Le dos légèrement voûté, les traits tirés, Jaffar pose sur ses genoux les deux gros dossiers qu’il a réussi à emporter en fuyant Khartoum. Diplômes, certificats, contrats… C’est tout ce qui lui reste de son travail : « Avec cette ONG, nous défendions les droits humains, l’éducation, la promotion de la paix et la lutte contre les violences faites aux femmes. »

Après le début de la guerre au Darfour en 2003, Jaffar développe des activités dans les camps de déplacés. C’est en 2007 que ses ennuis commencent. Accusé de soutenir les rebelles du Darfour, il est arrêté une première fois par les services de sécurité. « Après ça, j’ai été constamment harcelé et mis en prison, et je me suis échappé plusieurs fois en payant des gens pour m’aider. Quand j’ai réalisé que ça ne s’arrêterait pas, je me suis enfui en Libye. C’était en 2011, et je suis revenu au Soudan en 2015. »

Jaffar se marie en 2016 et reprend ses activités au Darfour, mais les services de sécurité sont toujours après lui. Sa femme est détenue pendant cinq jours et violée par des membres de la sécurité. Il est arrêté pour la cinquième fois une nuit de 2017. Il témoigne :

« Cette fois-là, les abus ont été très différents. Ils m’ont torturé physiquement et psychologiquement. Ils m'ont frappé de partout, sur la tête et sur tout le corps. »

Les services de sécurité veulent que Jaffar collabore, en infiltrant un des groupes rebelles du Darfour. C’est en vendant sa maison qu’il parvient à payer une somme suffisante pour qu’on le laisse tranquille. Mais c’est alors qu’il réalise l’ampleur des séquelles. « En 2017, ma femme et moi avons consulté un docteur. Il m’a demandé ce qui m’était arrivé. J’ai expliqué que j’avais été arrêté et torturé plusieurs fois. Les résultats des examens sont revenus négatifs. »

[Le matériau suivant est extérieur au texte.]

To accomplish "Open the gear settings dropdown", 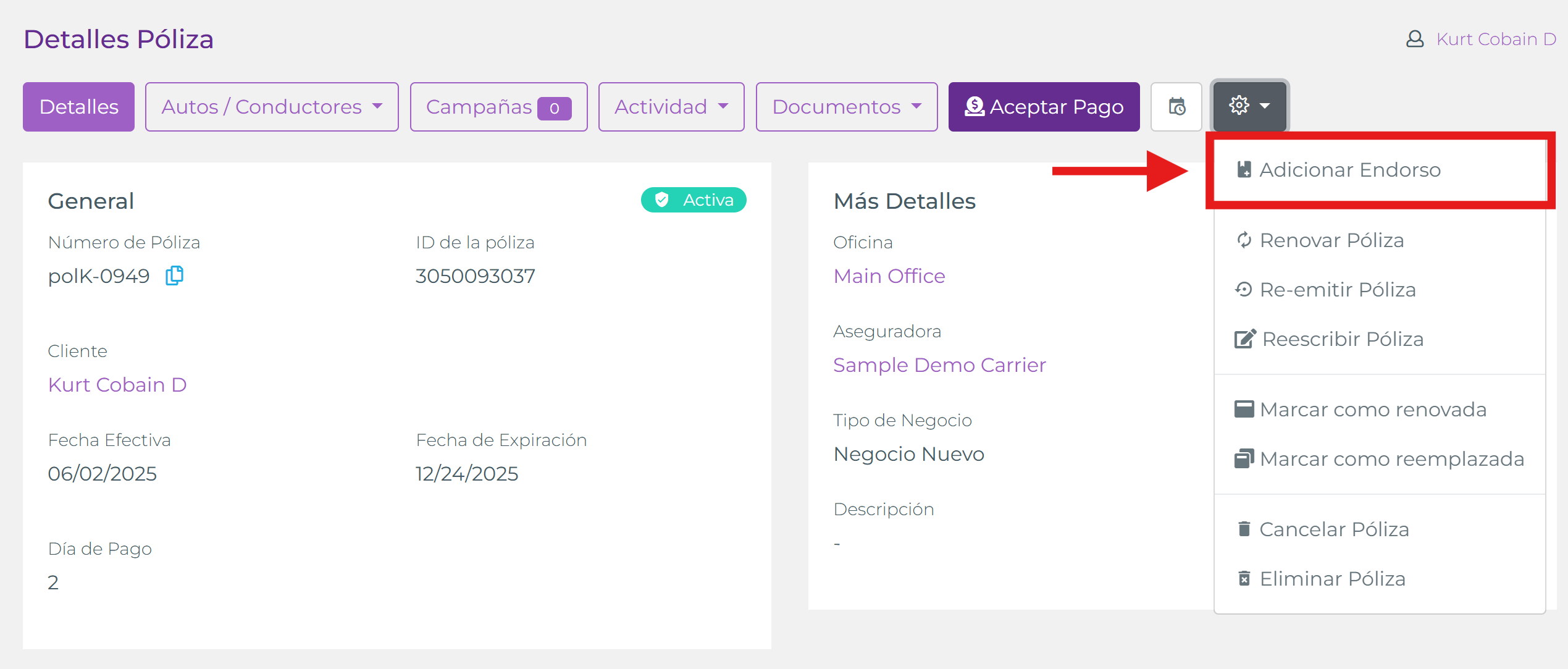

Le médecin lui annonce qu’il ne peut pas avoir d’enfant. Lorsque des combats ont éclaté mi-avril à Khartoum, Jaffar est parti en premier pour le Soudan du Sud. C’est une fois arrivé à Juba qu’il apprend que son père est mort suite au bombardement de leur maison. Il se dit aujourd’hui être « un homme brisé » : « J’ai de gros troubles psychologiques. Pourtant, c’est mon travail de faire du soutien psychosocial, mais là, c'est moi qui ai besoin d’aide. Par moment, je perds la mémoire. J’ai aussi des cauchemars et des insomnies. C’est très difficile. »

Sa femme a pu le rejoindre. Ensemble au camp de Gorom, ils tentent de se reconstruire, mais attendent toujours de recevoir de l’aide humanitaire.